Joe Shrapnel: siamo rimasti affascinati dallo sviluppo della sua carriera ma ci interessava di più la parte privata del personaggio pubblico. Da un punto di vista drammatico è più interessante rispetto a ricreare una vita esterna già vista. È stata una scelta consapevole. […]

Venezia 76, la sceneggiatrice Anna Waterhouse alla conferenza stampa di Seberg
Anna Waterhouse, sceneggiatrice di Seberg insieme a Joe Shrapnel

Il collegamento emotivo tra i personaggi viene sentito molto dallo spettatore. Il regista e lo sceneggiatore hanno lavorato per creare un collegamento tra i personaggi di Jack e Jean, che ci porta forse alla fine del film (molto brillante)?

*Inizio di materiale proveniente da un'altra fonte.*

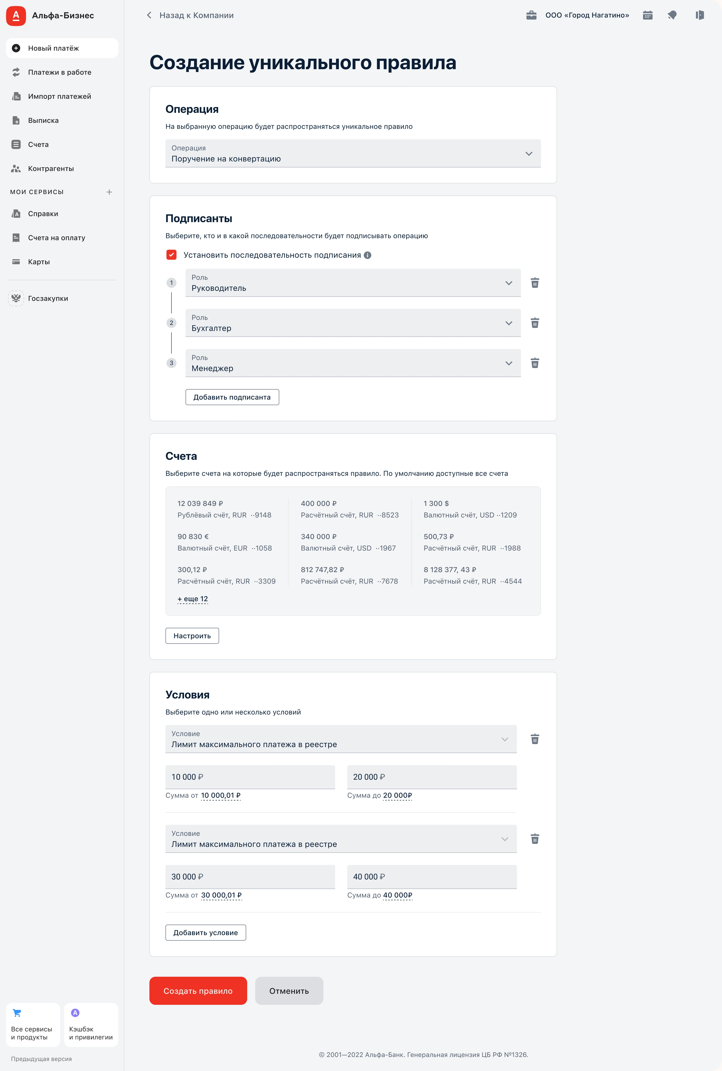
Task: Click back arrow to Компании
Action: (x=149, y=15)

Benedict Andrews: credo che il motore segreto della cinematografia sia proprio il rapporto segreto tra due persone che quasi non si incontrano. Jean è il centro del tornado in un certo senso e alla fine della scrittura con questo cast siamo riusciti a sentire nel dettaglio la vita che si sviluppa intorno a lei e intorno all’intera storia. Ci sono due persone che sembrano camminare in parallelo, vediamo Jean e prima siamo affascinati da lei, poi ne siamo ossessionati, poi l’ossessione diviene pericolosa. Osservandosi, i due personaggi imparano a conoscersi in profondità, con compassione. […] C’è una danza tra i due personaggi, quando i due si vedono all’aeroporto lei guarda indietro e in fondo quello è il loro primo incontro. Questa era una mia preoccupazione come cineasta: consentire al pubblico di vederlo. Per me ha un valore cinematografico molto importante. Jack diventa il primo pubblico di Jean ed è una bellissima idea, che è stata espressa in fase di scrittura, durante la realizzazione della sceneggiatura.

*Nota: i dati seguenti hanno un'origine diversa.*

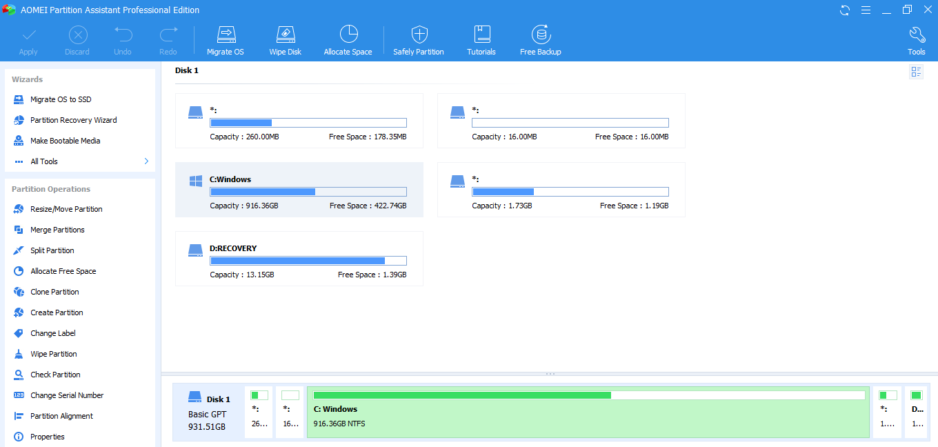
Task: Open Tutorials from the toolbar
Action: point(481,36)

Nel film c’è una frase bellissima: ‘La rivoluzione ha bisogno delle stelle del cinema’. Come la pensate? Come vi rapportate con i paparazzi, il fatto di essere seguiti sui social o in strada, insomma di non avere più una vita privata?

Kristen Stewart: non vado sui social ma comunque c’è un’interazione col pubblico. C’è questo clima che stiamo vivendo al momento nel quale non è difficile per me esprimere delle opinioni politiche. Nelle conversazioni e nel lavoro che faccio si vedono le mie opinioni politiche. Mi piace questa sorta di interazione, mi sento fortunata. In certi casi ti senti frustato, pensi di non potercela fare ma se cerchi di allontanarti da questa immagine qualche volta ti senti di dover rinunciare. Quand’ero più giovane ero più insicura ma ora mi sento aperta alla comunicazione con gli altri. So cosa pensano gli altri di me ma non mi devo nascondere. Mi sento bene, è una buona sensazione. […] Non sono impegnata politicamente ma non nascondo le mie idee.

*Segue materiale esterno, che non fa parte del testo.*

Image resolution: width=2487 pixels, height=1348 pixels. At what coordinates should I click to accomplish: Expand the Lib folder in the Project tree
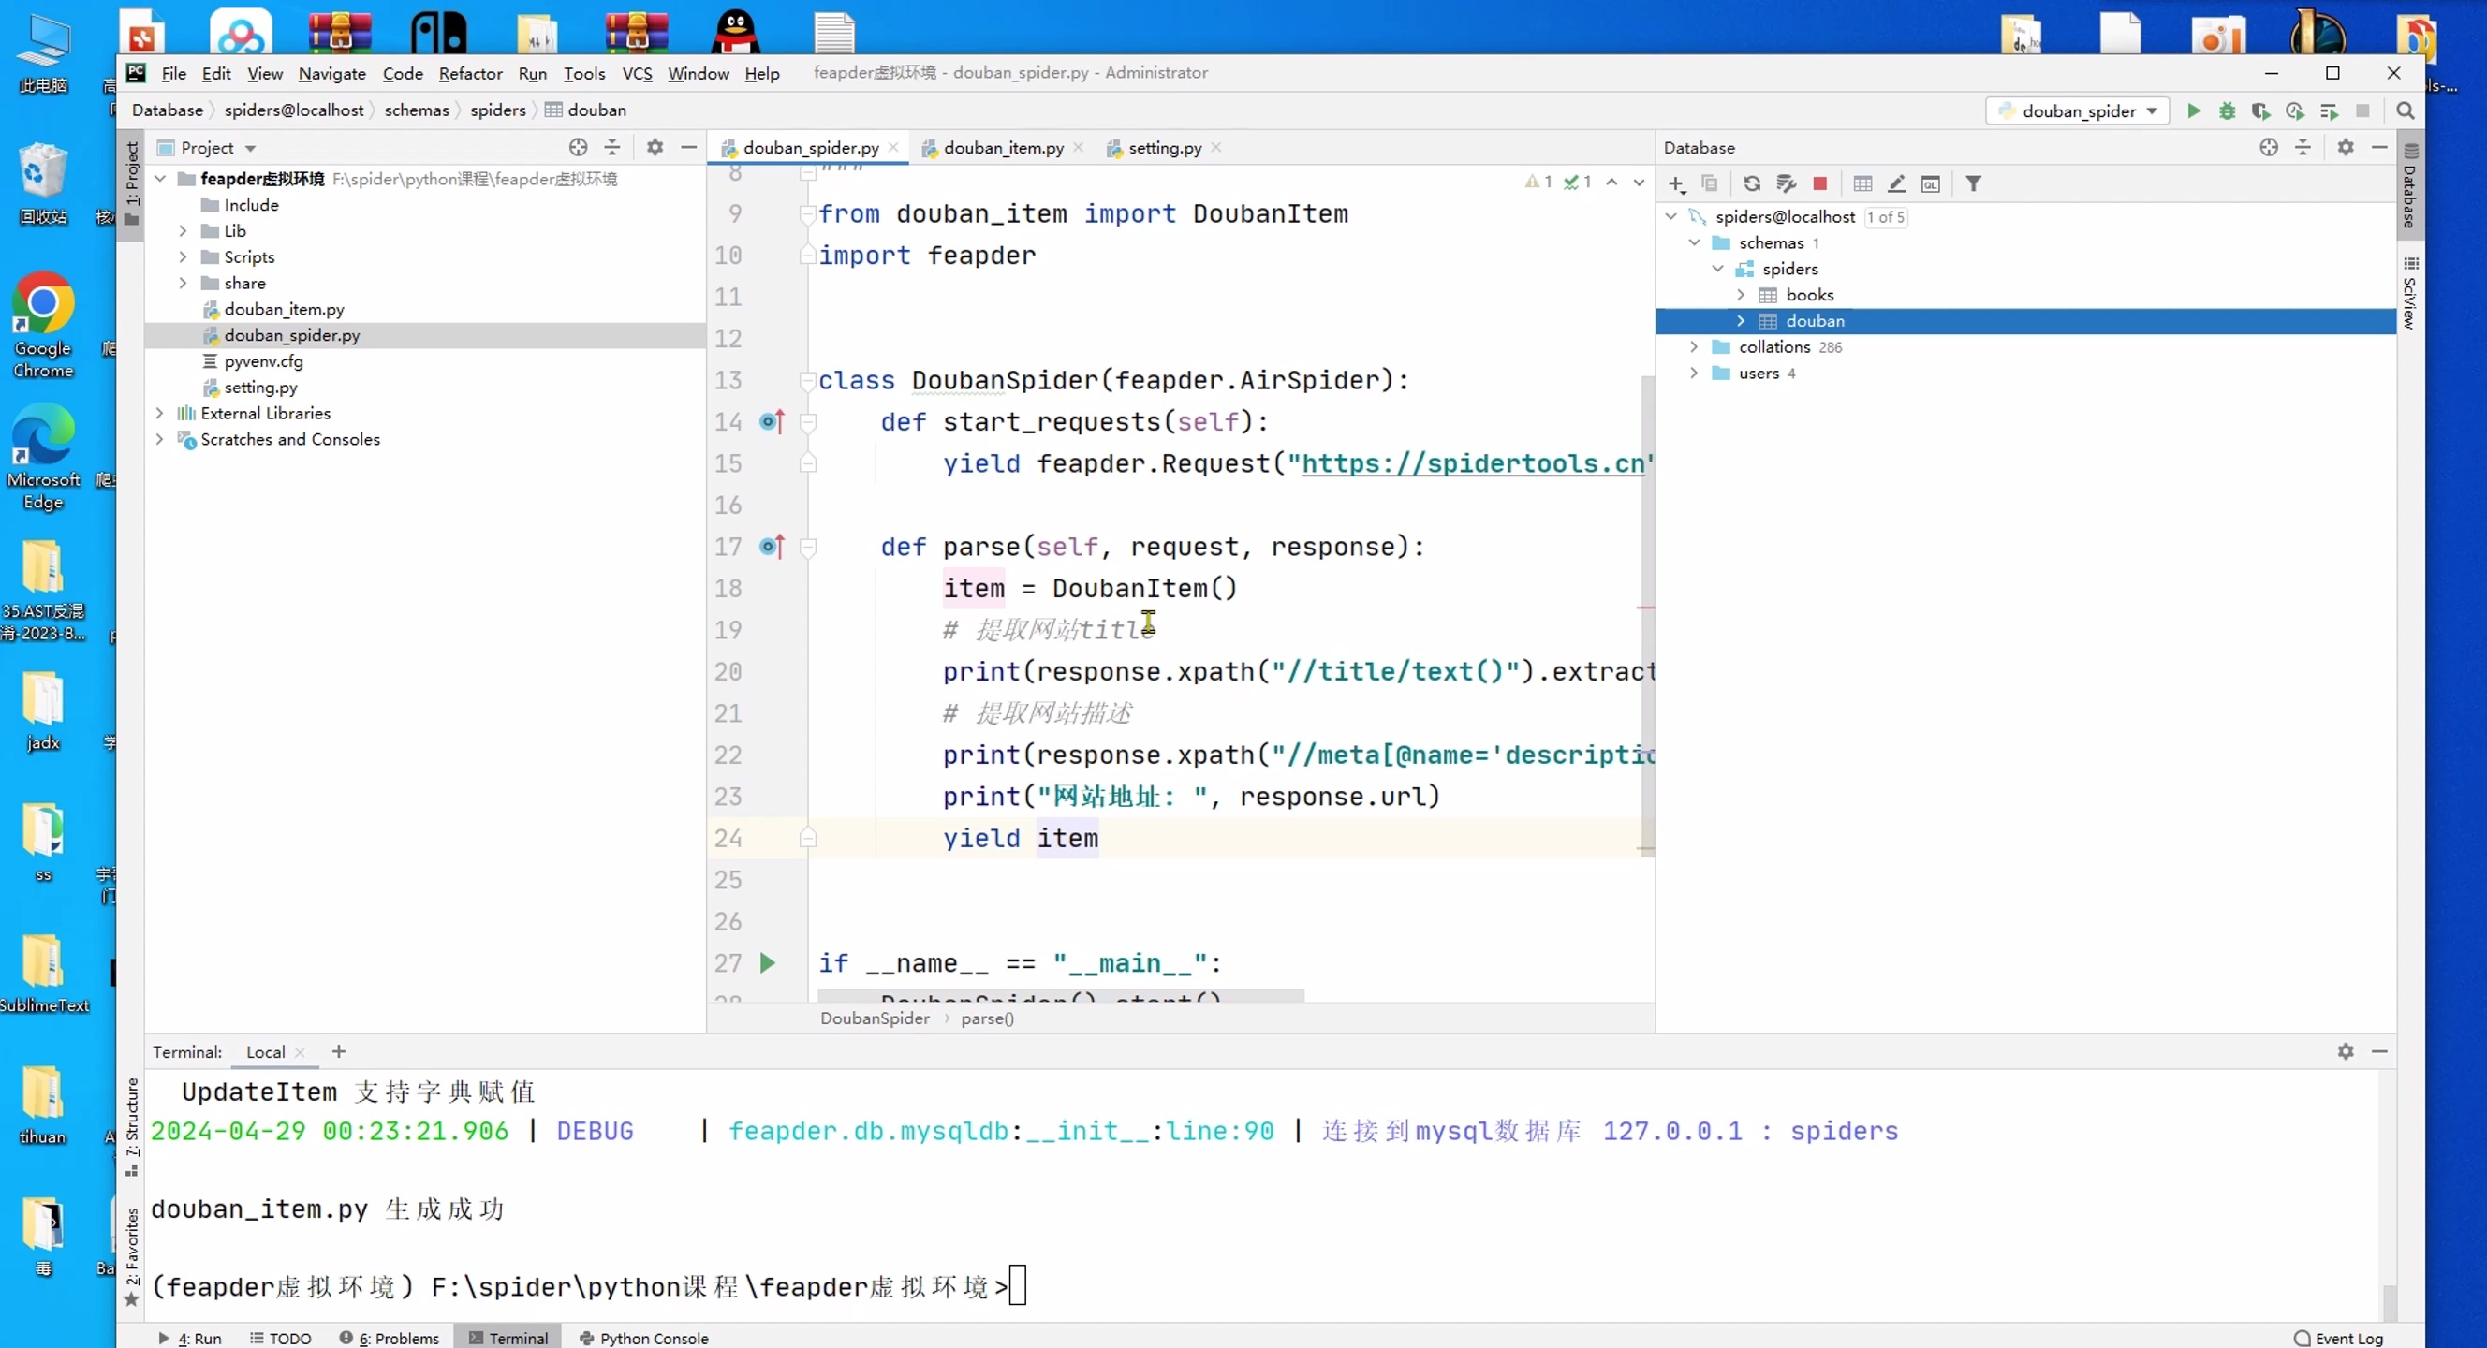182,231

Questi giovani sono interessati alla vita, alla politica, ai movimenti per i diritti civili. Agiscono insieme, magari anche in modo caotico, ma condividono una passione per la giustizia. Mi chiedo: c’è qualcosa di questo che può essere replicato nei film?

Zazie Beets: credo che sia interessante vedere in questo film il fatto che ci sia proprio un desiderio di unirsi ad un movimento per la giustizia sociale, di diventare attivisti, di lottare per i diritti civili. Il film parla di questo ma non solo. I personaggi vivono una vita separata.  ma c’è un’esperienza condivisa nei personaggi. Jean è una donna che può fisicamente andare a Parigi e poi parlare con i media americani. Questi sono elementi che esistono ancora negli Stati Uniti, oggi non possiamo sfuggire e il film parla anche di questo. Vogliamo fare tutto il possibile. Da un punto di vista psicologico Jean non può sfuggire mai a quella sorta di punizione che il governo le infligge, una fine così tragica che è tragica anche per noi. Questi rapporti si infrangono, si sbriciolano. Anche tra me e Jean accade. Oggi c’è un coinvolgimento con le celebrities, abbiamo sollevato questo problema. Dobbiamo andare a parlare di cose che non noi non reputiamo importanti solo per noi che viviamo una vita privilegiata, sono importanti per tutti. Dobbiamo far sentire la nostra voce ma dobbiamo anche stare attenti a non creare una cultura di propaganda politica. È una questione complessa, non credo che si possa dare una risposta chiara e netta a questo interrogativo.